++++ Source extract ++++

Complete guide to PDF.js: The leading JavaScript library for PDF rendering
This article was first published in June 2023 and was updated in August 2024.
In this post, we’ll provide you with a complete overview of PDF.js, including a quick technology explainer and key features. You’ll also get a step-by-step integration guide that covers opening a PDF with PDF.js, manipulating pages, handling annotations, customizing your viewer, and more.
If you’re exploring more advanced solutions, Nutrient Web SDK is another robust option to consider for your PDF needs.
Introduction to PDF.js
What is PDF.js?
PDF.js is an open source JavaScript library that allows you to render PDF files in a web browser without the need for any plugins or external software. It was released by Mozilla on 2 July 2011 and is now maintained by a team of developers from across the world. PDF.js is built on top of the Canvas API and other web technologies, making it easy to integrate into web applications.

++++ Extracted information ++++

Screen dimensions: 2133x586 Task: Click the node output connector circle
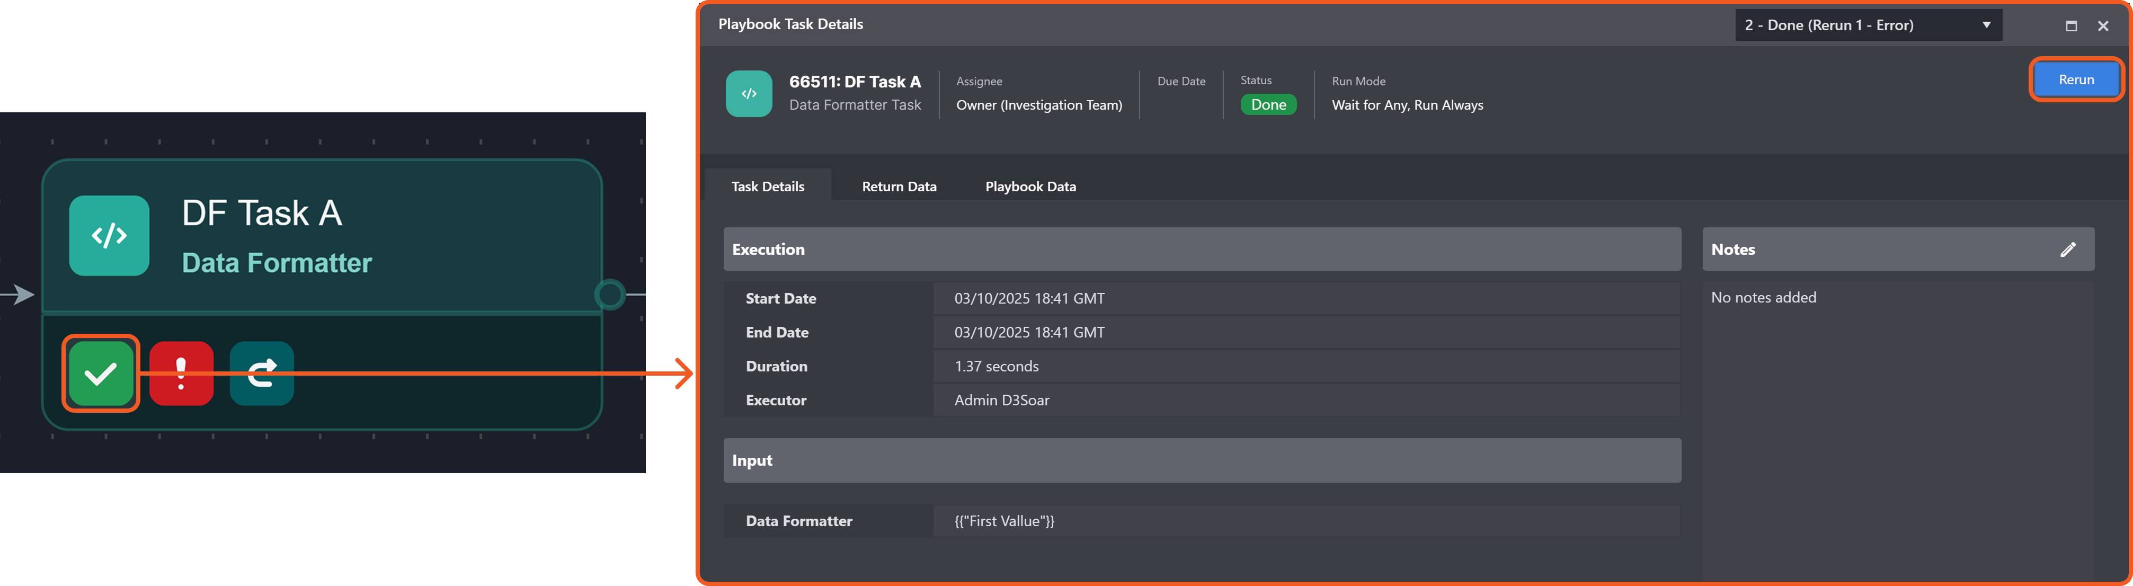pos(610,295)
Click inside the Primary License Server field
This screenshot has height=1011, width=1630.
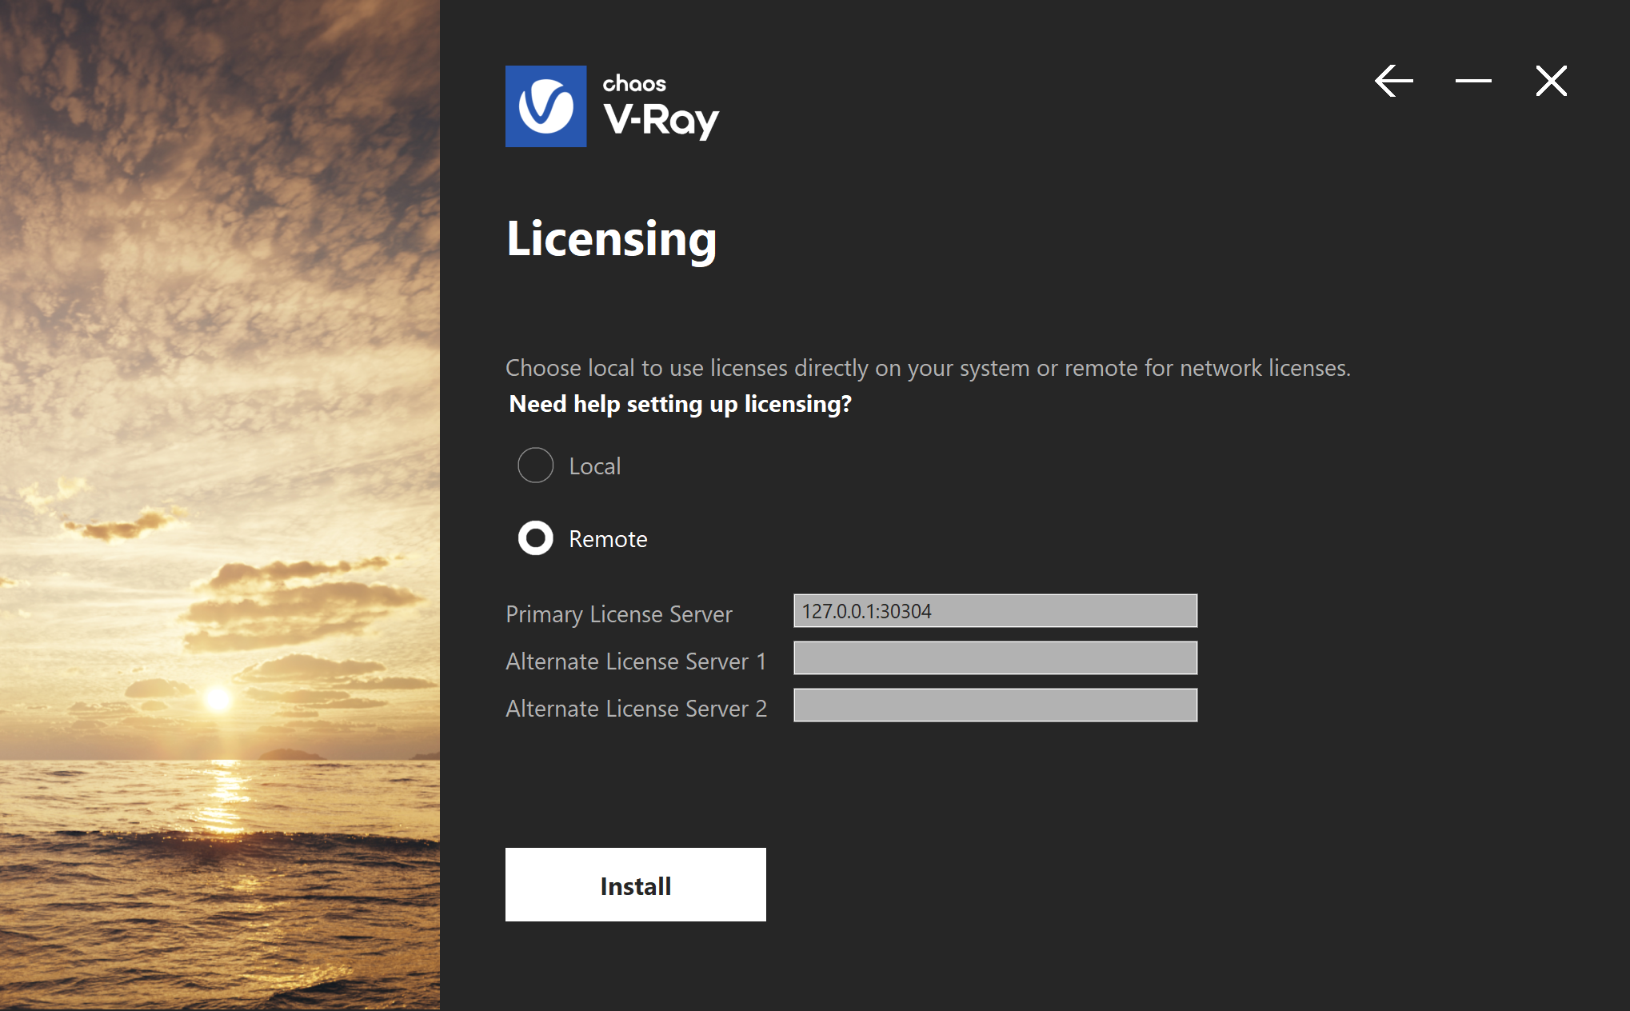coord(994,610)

++++
++++ Extracted information ++++

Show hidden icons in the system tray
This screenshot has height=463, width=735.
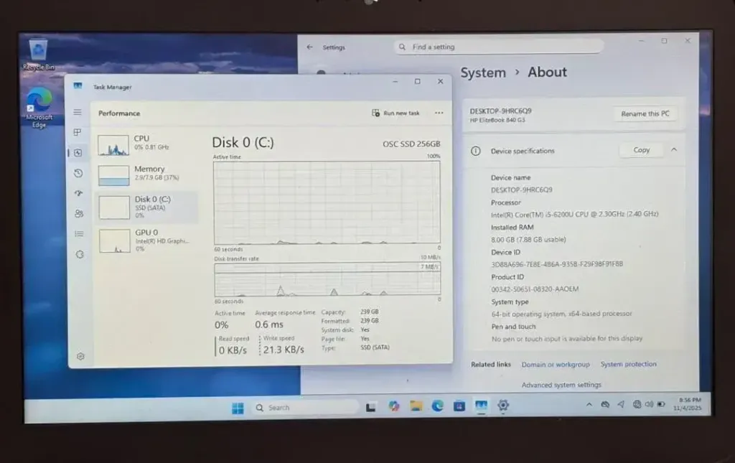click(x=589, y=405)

++++

:: Required work ::
[1] According to the PDF.js guide, why is PDF.js easy to integrate into web applications?
[2] Write the next part of the PDF.js guide, starting after its last sentence.

:: Results by task ::
[1] PDF.js is easy to integrate into web applications because it is built on top of the Canvas API and other web technologies.

[2]
How PDF.js works: Core concepts and architecture
PDF.js is designed to be modular, with each module focusing on a specific task. This modular architecture allows you to include only the modules you need, reducing the size of your code and improving performance. PDF.js has several layers, each with its own purpose:
-
Core layer — This is the lowest-level layer of PDF.js, responsible for parsing the binary format of a PDF file and converting it into an internal representation that can be used by higher-level layers. The core layer is typically used directly only by advanced users who need fine-grained control of the parsing process.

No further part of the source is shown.